On Thursday, August 18, 2011, the NSN held a teleconference with Brooke Hsu, entitled The Changing Face of Earth's Nearest Neighbor: Science Results from the Lunar Reconnaissance Orbiter
Data and science results from the Lunar Reconnaissance Orbiter have provided an emerging picture of the Moon that is dramatically different from the one we've known for the past forty years! A harsh mistress indeed: The Moon is now known to be wetter, colder, and contain more radiation than we ever thought possible.
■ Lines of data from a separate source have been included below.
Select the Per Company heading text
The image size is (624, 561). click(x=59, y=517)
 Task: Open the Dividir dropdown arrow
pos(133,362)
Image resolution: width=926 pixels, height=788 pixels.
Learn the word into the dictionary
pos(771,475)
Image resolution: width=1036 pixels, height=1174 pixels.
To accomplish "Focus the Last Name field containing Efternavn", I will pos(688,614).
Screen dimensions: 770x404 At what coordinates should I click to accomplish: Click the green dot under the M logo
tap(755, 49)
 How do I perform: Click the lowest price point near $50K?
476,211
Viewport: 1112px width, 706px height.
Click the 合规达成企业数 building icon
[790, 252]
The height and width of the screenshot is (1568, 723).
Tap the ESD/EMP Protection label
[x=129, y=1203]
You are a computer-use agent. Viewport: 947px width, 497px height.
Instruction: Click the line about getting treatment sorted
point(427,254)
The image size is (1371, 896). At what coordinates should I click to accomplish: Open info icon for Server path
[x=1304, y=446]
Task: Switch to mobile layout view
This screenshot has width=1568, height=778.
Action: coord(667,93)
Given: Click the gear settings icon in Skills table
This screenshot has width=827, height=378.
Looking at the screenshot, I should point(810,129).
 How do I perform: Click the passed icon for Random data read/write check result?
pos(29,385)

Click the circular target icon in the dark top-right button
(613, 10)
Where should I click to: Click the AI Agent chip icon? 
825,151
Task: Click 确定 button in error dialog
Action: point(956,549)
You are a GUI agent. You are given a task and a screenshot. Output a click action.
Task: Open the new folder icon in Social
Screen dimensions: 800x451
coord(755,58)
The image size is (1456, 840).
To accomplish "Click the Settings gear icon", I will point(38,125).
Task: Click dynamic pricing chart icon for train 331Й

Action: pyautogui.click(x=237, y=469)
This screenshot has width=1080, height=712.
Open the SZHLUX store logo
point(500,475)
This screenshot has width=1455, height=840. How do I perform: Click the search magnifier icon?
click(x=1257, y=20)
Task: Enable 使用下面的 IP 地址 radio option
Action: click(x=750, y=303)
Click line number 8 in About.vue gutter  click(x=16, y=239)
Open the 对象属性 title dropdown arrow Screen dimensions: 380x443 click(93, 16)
The presentation gave an overview of how the technology associated with NASA's only current lunar orbiter has enabled us to view desolate companion with new eyes.
Brooke is the Education and Public Outreach (E/PO) Lead for the Lunar Reconnaissance Orbiter (LRO) Mission.
As the E/PO Lead, Brooke is in charge of the effort for International Observe the Moon Night (InOMN), manages the LRO E/PO Team, and ensures that LRO's educational programs are disseminated as broadly as possible.
As a geologist and educator by training and a science geek at heart, Brooke enjoys sharing NASA science with as wide an audience as possible. In her spare time, Brooke enjoys the outdoors by backpacking, camping, rock climbing, and bike riding.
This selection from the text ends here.